14 July 2018

And unquiet flows the Seine...

The Seine is a major river in France - it runs a significant course splicing up the city of Paris into two nearly equal halves - the Right bank (North) and the Left bank (South). It is an important geographical landmark in Paris and wherever one may be in Paris, one cannot be too far from the Seine. It harbours two small islands, those are the site of the original inhabitation of Paris - almost two millenia back. Today, the islands are major tourist attractions. The iconic Notre Dame Cathedral and the Conciergerie being situated on one of them. The Seine is navigable by a variety of vessels. And a lot of them carry tourists on a scenic relaxing cruise of about a couple of hours. There are bridges of various shapes and architecture every few hundred metres. They have high arches to let the vessels ply underneath.
The river has been an integral spectator to the momentous events of French history. On occasions, it has flooded the city bringing devastation, the most severe of which in the early twentieth century is celebrated, in a typical french way, at the Conciergerie by a unique dynamic art work!
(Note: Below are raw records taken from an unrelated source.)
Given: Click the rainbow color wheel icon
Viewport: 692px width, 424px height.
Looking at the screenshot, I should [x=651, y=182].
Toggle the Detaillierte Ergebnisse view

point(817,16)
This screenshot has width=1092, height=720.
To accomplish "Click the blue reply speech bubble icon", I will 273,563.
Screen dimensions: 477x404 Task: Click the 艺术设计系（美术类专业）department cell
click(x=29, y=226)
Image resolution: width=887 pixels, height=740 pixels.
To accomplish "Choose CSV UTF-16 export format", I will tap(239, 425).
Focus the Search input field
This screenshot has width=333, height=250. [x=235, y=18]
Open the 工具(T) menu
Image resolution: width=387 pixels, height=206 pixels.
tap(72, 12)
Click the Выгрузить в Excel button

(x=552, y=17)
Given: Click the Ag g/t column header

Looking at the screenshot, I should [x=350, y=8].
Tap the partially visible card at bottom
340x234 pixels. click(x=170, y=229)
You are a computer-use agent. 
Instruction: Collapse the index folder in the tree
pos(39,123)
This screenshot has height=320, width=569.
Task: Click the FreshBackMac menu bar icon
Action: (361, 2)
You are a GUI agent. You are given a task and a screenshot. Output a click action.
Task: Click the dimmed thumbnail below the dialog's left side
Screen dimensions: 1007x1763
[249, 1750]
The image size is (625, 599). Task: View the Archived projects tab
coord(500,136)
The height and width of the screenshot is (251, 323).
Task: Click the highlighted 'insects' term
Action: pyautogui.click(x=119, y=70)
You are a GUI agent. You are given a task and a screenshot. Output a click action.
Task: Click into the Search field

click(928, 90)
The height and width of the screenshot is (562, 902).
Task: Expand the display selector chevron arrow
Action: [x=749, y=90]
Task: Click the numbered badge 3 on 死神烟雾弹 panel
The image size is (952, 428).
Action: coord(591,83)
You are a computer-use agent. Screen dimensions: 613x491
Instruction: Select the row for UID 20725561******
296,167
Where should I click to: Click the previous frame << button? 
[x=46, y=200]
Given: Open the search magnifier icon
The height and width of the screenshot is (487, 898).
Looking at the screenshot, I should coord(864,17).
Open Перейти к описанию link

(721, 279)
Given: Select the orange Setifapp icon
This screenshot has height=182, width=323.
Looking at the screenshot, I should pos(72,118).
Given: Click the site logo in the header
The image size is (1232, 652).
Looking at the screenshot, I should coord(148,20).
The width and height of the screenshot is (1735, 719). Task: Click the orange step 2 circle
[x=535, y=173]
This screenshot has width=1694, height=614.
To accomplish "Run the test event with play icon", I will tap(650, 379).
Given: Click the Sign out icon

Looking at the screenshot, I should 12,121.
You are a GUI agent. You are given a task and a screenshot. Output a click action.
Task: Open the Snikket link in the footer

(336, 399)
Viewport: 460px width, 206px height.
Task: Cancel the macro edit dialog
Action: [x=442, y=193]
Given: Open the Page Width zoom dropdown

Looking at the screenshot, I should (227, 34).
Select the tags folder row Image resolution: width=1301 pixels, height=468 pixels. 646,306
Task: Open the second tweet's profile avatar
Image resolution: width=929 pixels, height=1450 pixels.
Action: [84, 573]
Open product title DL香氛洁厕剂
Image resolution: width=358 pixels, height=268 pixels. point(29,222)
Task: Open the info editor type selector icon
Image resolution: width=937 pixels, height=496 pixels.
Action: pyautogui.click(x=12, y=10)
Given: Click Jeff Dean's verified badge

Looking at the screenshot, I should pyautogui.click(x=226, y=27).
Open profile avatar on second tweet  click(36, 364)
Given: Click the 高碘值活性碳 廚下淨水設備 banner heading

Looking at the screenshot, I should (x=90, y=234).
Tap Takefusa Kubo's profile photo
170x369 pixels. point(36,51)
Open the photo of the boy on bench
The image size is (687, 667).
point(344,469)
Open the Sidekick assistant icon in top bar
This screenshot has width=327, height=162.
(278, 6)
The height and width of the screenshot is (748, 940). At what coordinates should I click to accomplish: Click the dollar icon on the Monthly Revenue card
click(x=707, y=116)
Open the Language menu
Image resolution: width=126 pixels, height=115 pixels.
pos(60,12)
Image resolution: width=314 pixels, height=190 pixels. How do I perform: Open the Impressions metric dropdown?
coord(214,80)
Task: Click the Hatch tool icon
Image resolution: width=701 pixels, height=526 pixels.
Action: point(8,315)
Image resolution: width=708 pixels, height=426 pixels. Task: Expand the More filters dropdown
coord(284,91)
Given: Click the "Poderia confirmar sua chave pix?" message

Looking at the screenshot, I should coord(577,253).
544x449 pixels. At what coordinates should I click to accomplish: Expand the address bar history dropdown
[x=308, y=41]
I stood on one of several such bridges near the Musee dOrsay - Passerelle Léopold Sédar Senghor. It is a pedestrian bridge and has an eclectic atmosphere to it. Couples put locks on the railings and throw the keys down to the Seine, signifying their everlasting bond. Interestingly, all the lock sellers are Indians! Vendors are selling their multifarious wares. Tourists are snapping panoramic images of the magnificent skyline of Paris.
I stood right in the middle of the bridge facing downstream. Iconic architecture on both the banks lay before me. The Louvre on the far left- the palace which Louis XIV quit for the magnificent Versailles palace - and is today the largest Museum in the world. The Orsay on the right - now named after one of the most loved post war french presidents - Francois Mitterand. Several buildings of medieval architecture. It seemed the entire french history is laid out before me. I realise this city has seen horrendpus pillage and plunder over the last two and a half centuries - multiple revolutions, Napoleonic wars, the devastating defeat at the hands of Prussians in 1870, the destruction during World War I and the occupation by Germans during World War II. A short way behind me lies the remains of the greatest of the french emperors, Napoleon. And yet, this stupendous scenery survives. The power to reinvigorate and reinvent is so typical of the french.
The Seine flows below me, beneath the dangling locks of nameless lovers, tranquilly as it has done for the millenia!